Once the candle was lighted in Boston, it never went out. Obama arrived in the Senate to great fanfare. His office was inundated with requests— sometimes three hundred a week—for press interviews, speaking engagements, appearances at political dinners. He had passed no legislation, given no major speeches, and carved out no areas of expertise, yet he was treated as a rock star. On the day of Bush’s second inaugural, only two weeks after being sworn in, Obama was stopped repeatedly as he made his way around the Capitol. Republicans wearing Bush-Cheney buttons wanted to have their pictures taken with the new senator with the million-dollar smile and the compelling personal story. It was left to his seven-year-old daughter, Malia, to offer a humbling note. On the day he was sworn into office, Obama and his family were walking around the Capitol grounds. “Are you going to try to be president?” Malia asked playfully. “Shouldn’t you be vice president first?”
In his second year in the Senate, Obama stepped up his outside political activity, appearing at Democratic Party events in Kansas and Minnesota and Ohio. Ben Nelson, the conservative Democrat from Nebraska, asked him t
o speak at a dinner in Omaha. Obama, he said, was about the only national Democrat he would invite into his state. Everywhere Obama went the crowds were far larger than those for other national candidates. And everywhere people were urging him to run for president.
All this was part of a plan by his staff to raise Obama’s national profile and not foreclose the possibility of running for president in 2008. Though a 2008 campaign seemed highly doubtful at the time, Obama was taking deliberate steps to strengthen his position if the opportunity presented itself. Pete Rouse, his chief of staff, prepared a memo, dated January 16, 2006, outlining the strategy. “It makes sense for you to consider now whether you want to use 2006 to position yourself to run in 2008 if a ‘per fect storm’ of personal and political factors emerges in 2007,” he wrote.
Rouse believed then that the odds Obama would run in 2008 were exceedingly low. He was doing what a good adviser does, which was to consider all contingencies. “If making a run in 2008 is at all a possibility, no matter how remote, it makes sense to begin talking and making decisions about what you should be doing ‘below the radar’ in 2006 to maximize your ability to get in front of this wave should it emerge and should you and your family decide it is worth riding,” Rouse wrote.

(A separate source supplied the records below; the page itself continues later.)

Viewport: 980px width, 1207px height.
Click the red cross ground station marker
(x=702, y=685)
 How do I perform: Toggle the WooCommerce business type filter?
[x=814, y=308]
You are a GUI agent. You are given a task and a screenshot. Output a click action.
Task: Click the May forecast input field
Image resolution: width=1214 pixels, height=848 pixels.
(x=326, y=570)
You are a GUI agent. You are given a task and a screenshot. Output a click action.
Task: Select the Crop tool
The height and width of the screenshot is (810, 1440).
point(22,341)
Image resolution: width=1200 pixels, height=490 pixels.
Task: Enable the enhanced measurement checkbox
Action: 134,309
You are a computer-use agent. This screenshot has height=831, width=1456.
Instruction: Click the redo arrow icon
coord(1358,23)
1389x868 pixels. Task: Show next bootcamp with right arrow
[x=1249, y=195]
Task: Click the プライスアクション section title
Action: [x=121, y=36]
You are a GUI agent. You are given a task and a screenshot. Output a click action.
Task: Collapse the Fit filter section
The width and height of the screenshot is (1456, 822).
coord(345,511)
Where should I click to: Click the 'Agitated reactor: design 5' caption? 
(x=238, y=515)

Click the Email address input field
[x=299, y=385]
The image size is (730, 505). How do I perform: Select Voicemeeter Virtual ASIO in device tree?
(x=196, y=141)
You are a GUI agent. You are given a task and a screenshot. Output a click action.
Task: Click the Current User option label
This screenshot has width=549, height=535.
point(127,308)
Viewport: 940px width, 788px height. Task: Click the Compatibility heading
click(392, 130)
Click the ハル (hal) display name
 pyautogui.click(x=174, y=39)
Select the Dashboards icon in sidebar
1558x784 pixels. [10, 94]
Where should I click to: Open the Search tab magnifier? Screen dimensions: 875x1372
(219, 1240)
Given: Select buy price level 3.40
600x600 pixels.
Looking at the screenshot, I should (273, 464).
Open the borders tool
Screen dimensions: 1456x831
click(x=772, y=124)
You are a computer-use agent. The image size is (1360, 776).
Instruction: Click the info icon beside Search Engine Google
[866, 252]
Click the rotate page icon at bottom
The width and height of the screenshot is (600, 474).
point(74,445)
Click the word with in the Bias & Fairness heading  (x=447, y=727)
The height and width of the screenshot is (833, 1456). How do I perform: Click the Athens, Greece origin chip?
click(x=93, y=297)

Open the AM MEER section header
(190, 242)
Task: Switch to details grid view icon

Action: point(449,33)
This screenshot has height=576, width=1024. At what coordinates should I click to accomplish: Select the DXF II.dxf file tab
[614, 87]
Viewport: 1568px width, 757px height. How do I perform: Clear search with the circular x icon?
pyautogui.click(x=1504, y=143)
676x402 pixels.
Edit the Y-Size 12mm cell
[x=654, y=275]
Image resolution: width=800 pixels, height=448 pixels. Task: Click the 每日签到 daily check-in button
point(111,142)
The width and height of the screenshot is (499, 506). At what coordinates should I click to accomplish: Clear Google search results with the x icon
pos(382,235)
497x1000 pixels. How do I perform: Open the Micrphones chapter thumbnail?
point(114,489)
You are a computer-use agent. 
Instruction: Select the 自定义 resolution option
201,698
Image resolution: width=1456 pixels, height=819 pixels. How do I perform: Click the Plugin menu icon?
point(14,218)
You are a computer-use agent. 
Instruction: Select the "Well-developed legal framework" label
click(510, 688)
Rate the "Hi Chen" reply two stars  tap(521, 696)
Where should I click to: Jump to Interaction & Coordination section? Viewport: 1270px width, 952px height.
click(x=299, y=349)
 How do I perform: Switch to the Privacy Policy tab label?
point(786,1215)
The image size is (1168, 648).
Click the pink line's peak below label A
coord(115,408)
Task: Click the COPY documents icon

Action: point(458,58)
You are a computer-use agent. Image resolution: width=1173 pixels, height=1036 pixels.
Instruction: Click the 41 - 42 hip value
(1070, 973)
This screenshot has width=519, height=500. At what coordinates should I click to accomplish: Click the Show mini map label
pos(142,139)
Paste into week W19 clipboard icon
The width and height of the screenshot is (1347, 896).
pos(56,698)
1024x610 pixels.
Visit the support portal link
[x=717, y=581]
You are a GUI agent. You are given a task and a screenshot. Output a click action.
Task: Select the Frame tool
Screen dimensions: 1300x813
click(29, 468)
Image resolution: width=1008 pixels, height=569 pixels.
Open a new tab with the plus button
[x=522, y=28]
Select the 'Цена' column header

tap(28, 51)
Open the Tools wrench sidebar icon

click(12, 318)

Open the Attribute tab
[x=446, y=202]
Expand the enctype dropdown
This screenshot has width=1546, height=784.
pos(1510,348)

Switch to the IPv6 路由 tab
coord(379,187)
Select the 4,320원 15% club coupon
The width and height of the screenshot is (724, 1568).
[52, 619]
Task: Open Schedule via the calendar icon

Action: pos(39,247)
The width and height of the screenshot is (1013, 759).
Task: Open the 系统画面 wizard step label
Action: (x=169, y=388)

The summer of his second year in Washington, Obama followed the path of previous presidential hopefuls by making a well-publicized foreign trip—this one, chosen with symbolic and personal meaning, to Africa. His seventeen-day itinerary included South Africa, where he criticized the government for its indifference to the AIDS crisis on the continent, and a refugee camp in Chad where refugees from the Darfur catastrophe were living. The centerpiece of his journey was a return to his father’s native Kenya. There the outpouring was extraordinary: crowds surging close whenever he reached out to shake a hand; streets jammed; markets empty; a song written in his honor playing on loudspeakers. He and his wife, Michelle, took voluntary AIDS tests to encourage others to do the same. They visited Obama’s grandmother Sarah Hussein Obama in the small village of Kogelo.